__Listed records__
══════════

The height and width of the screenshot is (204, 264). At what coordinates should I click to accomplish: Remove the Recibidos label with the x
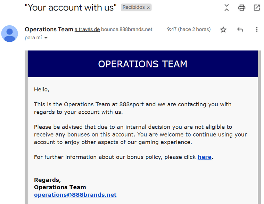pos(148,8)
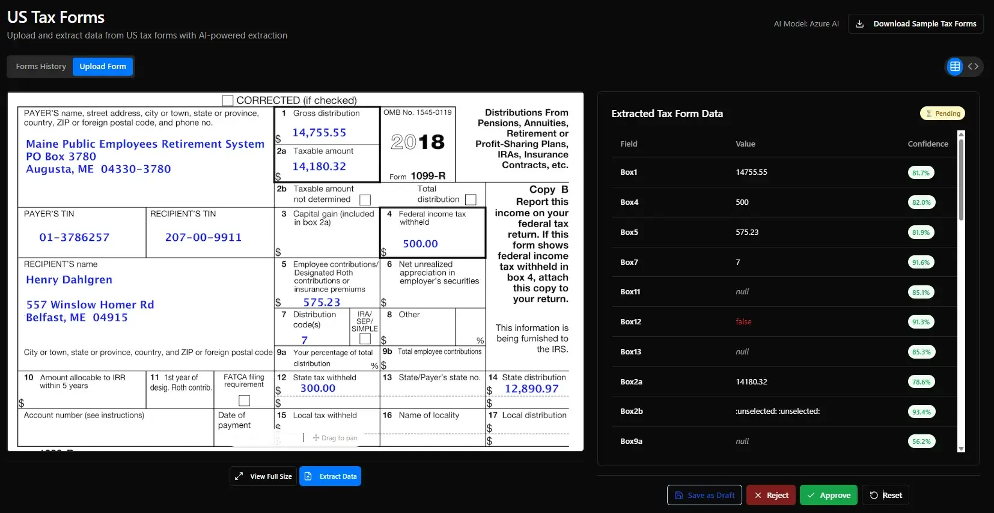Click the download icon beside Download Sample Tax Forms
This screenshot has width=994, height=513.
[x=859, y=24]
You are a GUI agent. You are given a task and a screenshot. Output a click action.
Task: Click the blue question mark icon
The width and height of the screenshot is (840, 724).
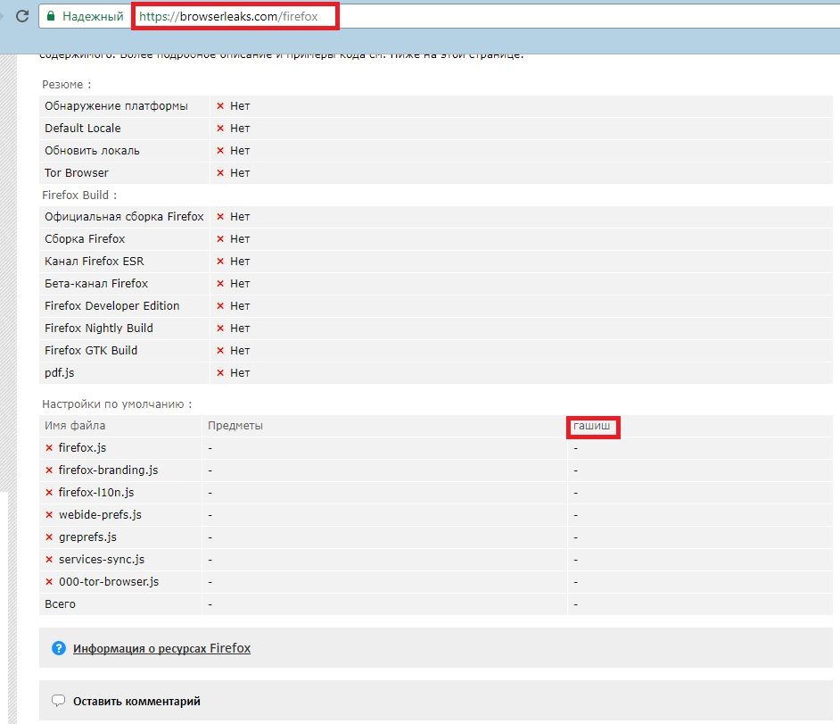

══════════

Starting at the line that contains "Task: Click the blue question mark icon", extract each line through the last line of the material exactly as written, and include no pictures.

Task: Click the blue question mark icon
The width and height of the screenshot is (840, 724).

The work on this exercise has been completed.